As you should expect from the incredible Nichia 519a emitters, the output is fantastic. It’s very nearly on the BBL (which is good, that’s what you want) and also has the “as claimed” CCT (ranging from 4400K to around 4600K.) CRI is also very high, at over 96.

This is very, very good output.

I can’t test the red emitter for CRI and CCT because it’s so intense. Even on the low modes, my sensor is saturated. The 620-630nm red (Cree XPE2) is truly a deep, biting red.

Skilhunt EC200S Mini EDC Flashlight Beamshots

These beamshots are always with the following settings:  f8, ISO100, 0.3s shutter, and manual 5000K exposure. These photos are taken at floor level and the beam hits the ceiling around 9 feet away.

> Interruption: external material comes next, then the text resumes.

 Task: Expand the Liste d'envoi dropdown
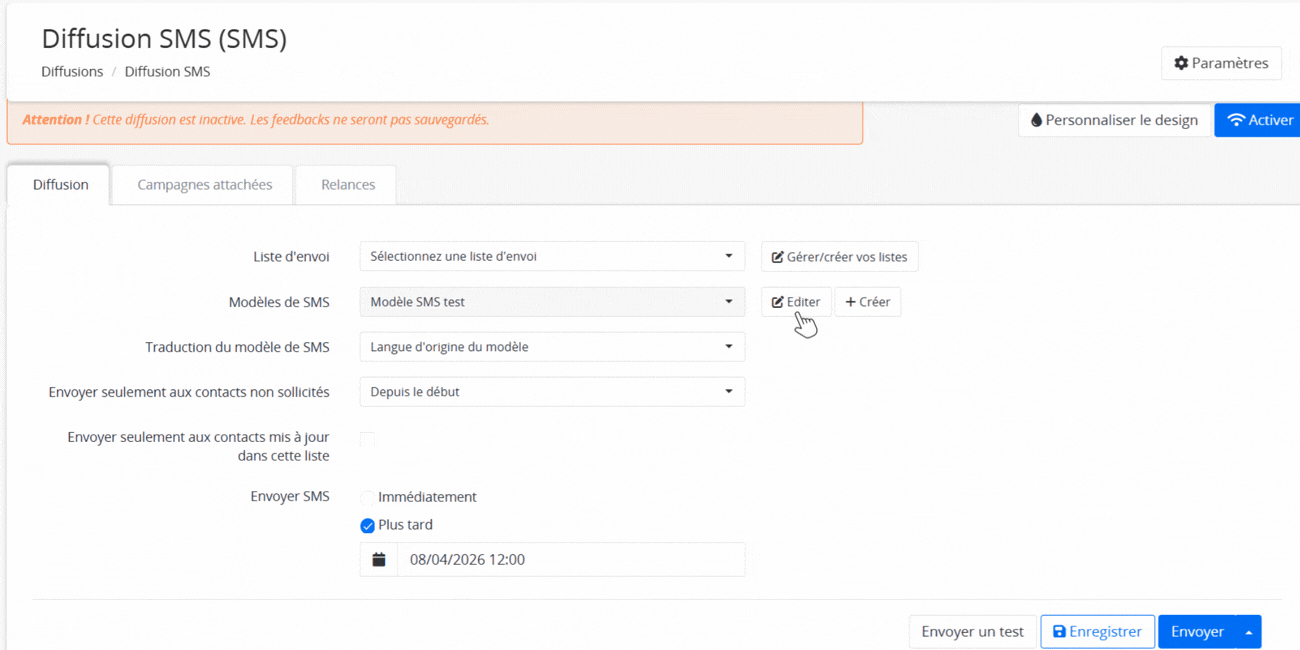pyautogui.click(x=552, y=257)
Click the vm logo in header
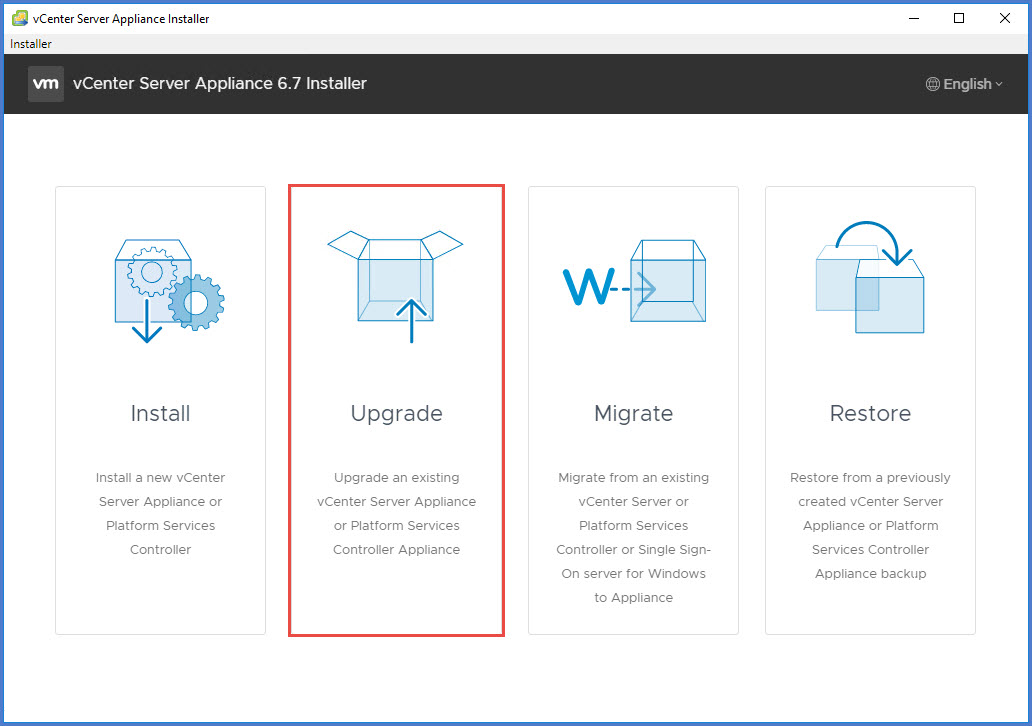Screen dimensions: 1032x726 coord(46,84)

Tint vs BLF-348 (KillzoneFlashlights.com 219b version) (affiliate link)

I keep the test flashlight on the left, and the BLF-348 reference flashlight on the right. These photos are taken around 18 inches from the door.

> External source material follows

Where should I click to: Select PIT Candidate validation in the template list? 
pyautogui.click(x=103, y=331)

I compare everything to the KillzoneFlashlights.com 219b BLF-348 because it’s inexpensive and has the best tint!

Summary and Conclusion

If it’s not clear from the text above, I’m practically gushing about this light. I love the “simple” triple version. I love this “S Mini” version in orange!!! I love that it’s “Mini” and fits so nicely into the rotation. There are other options if something else suits your needs, but the body is the same. That’s also fantastic. USB-C charging works great. The user interface is great. CRI and CCT are great. Everything here is great. (And if other versions of the Skilhunt EC200 suit your fancy more, stay tuned! I have others from this series to post. 😀 )

The Big Table

Skilhunt EC200S Mini EDC Flashlight (Orange Body)
Emitter: 2x Nichia 519a (4500K), 3000K (2x)
Price in USD at publication time: $67.40
Cell: 1×18350
Runtime Graphs
LVP? Yes
Switch Type: E-Switch
Quiescent Current (mA): ?
On-Board Charging? Yes
Charge Port Type: USB-C
Charge Graph
Power off Charge Port with cell: all modes
without cell and/or tailcap: all modes except T1
Claimed Lumens (lm) 1400
Measured Lumens (at 30s) 1264 (90.3% of claim)^
Candela per Lumen 2.6
Claimed Throw (m) 109
Candela (Calculated) in cd (at 30s) 213lux @ 4.066m = 3521cd
Throw (Calculated) (m) 118.7 (108.9% of claim)^
Claimed CCT 4500
Measured CCT Range (K) 4500-4700 Kelvin
Item provided for review by: Skilhunt
All my Skilhunt reviews!
Skilhunt EC200S Mini EDC Flashlight (Orange Body)
Emitter: 2x Nichia 519a (4500K), 3000K (1x (with amber))
Price in USD at publication time: $67.40
Cell: 1×18350
Runtime Graphs
LVP? Yes
Switch Type: E-Switch
Quiescent Current (mA): ?
On-Board Charging? Yes
Charge Port Type:
Power off Charge Port with cell: all modes
without cell and/or tailcap: all modes except T1
Claimed Lumens (lm) 570
Measured Lumens (at 30s) 249* (with amber filter!)
Candela per Lumen 1.73 2.6
Claimed Throw (m) 58
Candela (Calculated) in cd (at 30s) 44lux @ 3.417m = 514cd
Throw (Calculated) (m) 45.3 (78.1% of claim)^
Claimed CCT 3000*
Measured CCT Range (K) 1200 (with amber filter!) Kelvin
Item provided for review by: Skilhunt
All my Skilhunt reviews!

^ Measurement disclaimer:  Testing flashlights is my hobby. I use hobbyist-level equipment for testing, including some I made myself. Try not to get buried in the details of manufacturer specifications versus measurements recorded here; A certain amount of difference (say, 10 or 15%) is perfectly reasonable.

What I like about the Skilhunt EC200S Mini EDC Flashlight

  • Size
  • USB-C Charging (particularly for the size)
  • USB-C charging is specific to the body size (the charge rate isn’t too high for the cell)
  • Good emitter options
  • The Nichia 519a seems extra incredible in this light (and it is R9080, which means it should be great)
  • Excellent user interface
  • Available as a “mini” (which makes a great 18350/18650 combo)
  • Very good “lowest” output
  • Red is a fun secondary emitter and fairly well addressed in the user interface.
  • Reflector cups are smooth and orange peel on the 2x white mode, providing superior beam shape.

What I don’t like

  • The cell adds a surprising cost to the package
  • Still there are just tiny inconsistencies in the user interface when there’s a secondary emitter involved. It’s very good, but could be a little bit better.